El papa Juan Pablo II oyó las palabras de entonces Obispo de Santiago, Pedro Meurice quien dijo: "Le presento . . . un número creciente de cubanos que han confundido la patria con un partido, la nación con el proceso histórico que hemos vivido en las últimas décadas y la cultura con otra ideología". Días después el Papa dijo: Espero "que Cuba se abra al mundo y el mundo se abra a Cuba".

Lo más cercano a eso en este viaje ocurrió en el avión papal cuando el Papa viajaba de Roma a México. La corresponsal de Univisión, María Antonieta Collins, le pregunta al Santo Padre si el marxismo era una ideología aún valida. El Papa le respondió que no, que había fracasado y que necesitaba ser cambiada.

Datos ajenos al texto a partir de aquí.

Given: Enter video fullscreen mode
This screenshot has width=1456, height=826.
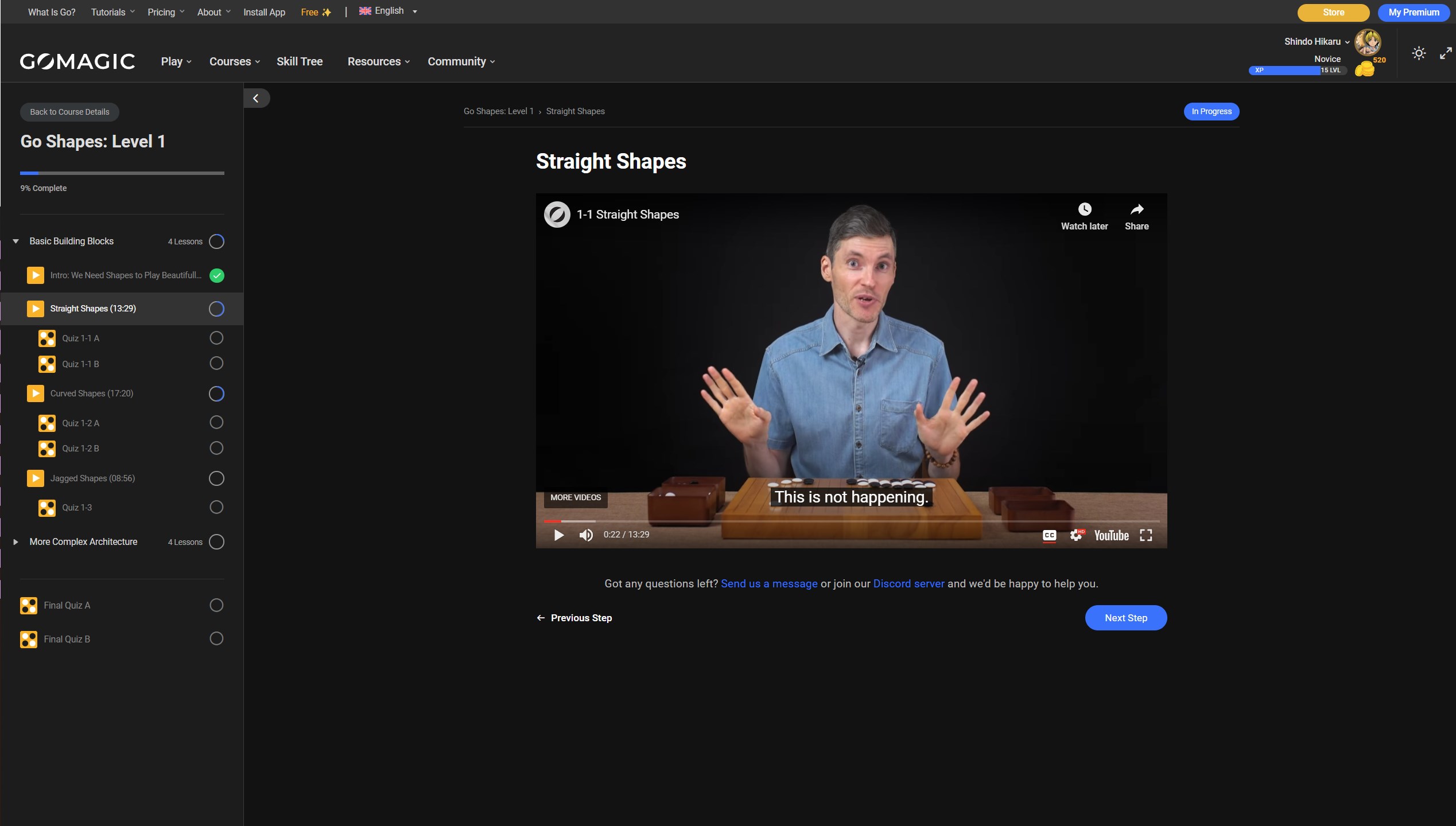Looking at the screenshot, I should [1146, 535].
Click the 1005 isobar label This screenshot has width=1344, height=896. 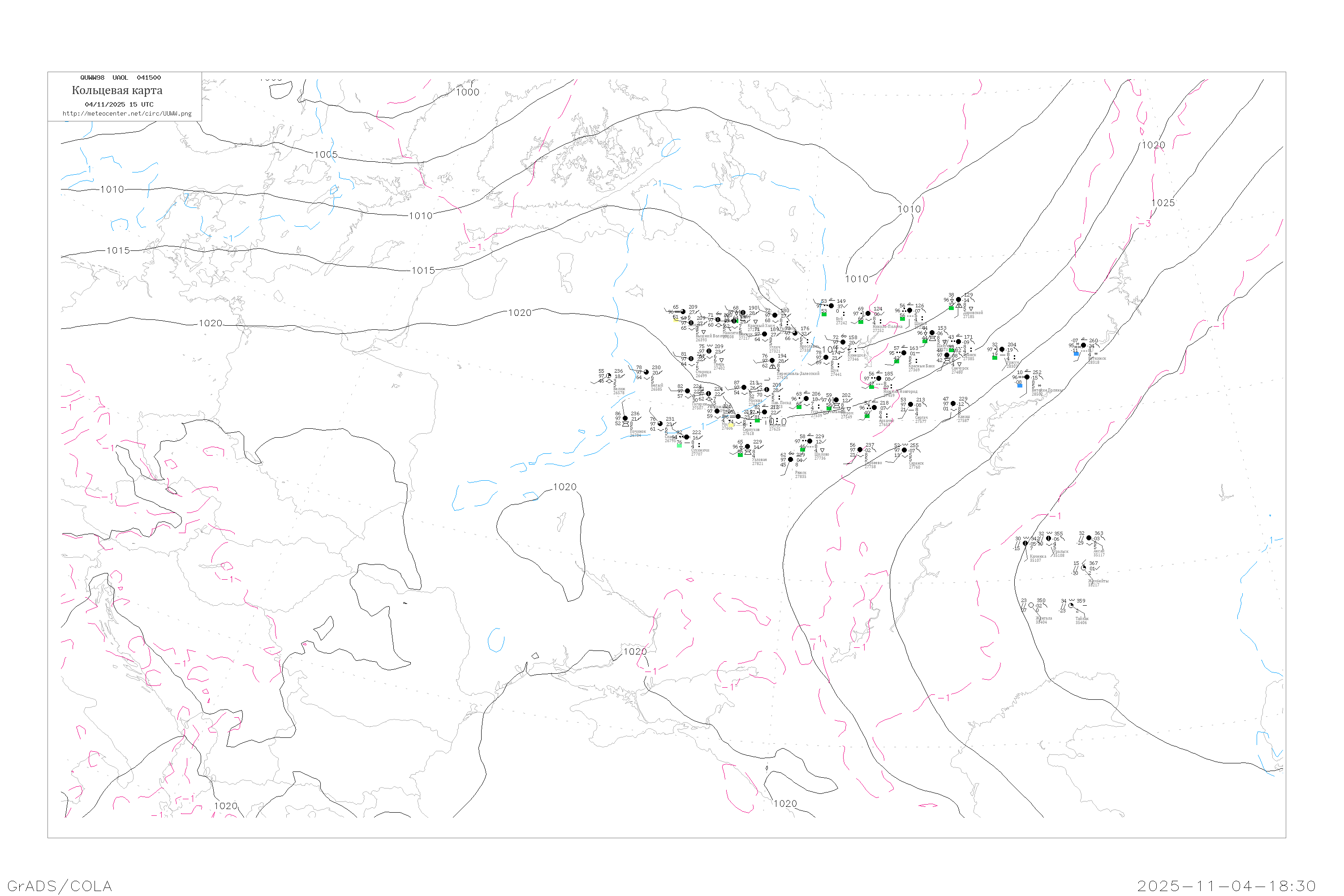coord(326,154)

En Cuba las palabras del Papa fueron más mesuradas. Su viaje es de fe; no de política y los creyentes en la isla no quieren perder el espacio que le ha dado el gobierno a la iglesia en los últimos 14 años. Quieren crecerlo más, aún bajo el control del gobierno.

Pero por bueno que sea el libreto siempre ocurre algo inesperado. Cuba ha cambiado. Hay más disidentes y a pesar de una constante persecución del gobierno sus voces se oyen por teléfono, en twitters y en textos mandados por teléfonos celulares.

El Vaticano no dice que el Papa planea reunirse con los disidentes. Y Cuba trató de impedir que los disidentes fueran a la misa en Santiago. Pero no pudieron impedir que un hombre se acercara al altar y gritara: "abajo con el comunismo". Inmediatamente fue arrestado y golpeado por agentes de Seguridad y partidarios del régimen. Un hombre que vestía la camisa de la Cruz Roja de Cuba le pegó un puñetazo y después le pego con la camilla que llevaba. Las cámaras y un corresponsal de Univisión lo captaron todo.

A pesar de lo ocurrido me niego a criticar a los peregrinos que han viajado a Cuba a ver al Papa. Conozco a varios de ellos. Entre ellos, el doctor Luis Fernández Rocha, jefe de una organización anti-castrista a principios de los años 60 y Carlos Saladrigas, un empresario del exilio que ha tenido un gran éxito y que ahora ayuda, por medio de la Iglesia Católica a los pequeños negocios que Cuba hoy permite.

Me duele el ostracismo con los disidentes y la represión constante del estado en su contra. Lloro por el hombre golpeado en la misa por decir en alta voz lo que muchos piensan. Pero me niego a cerrar mi mente al poder de la fe.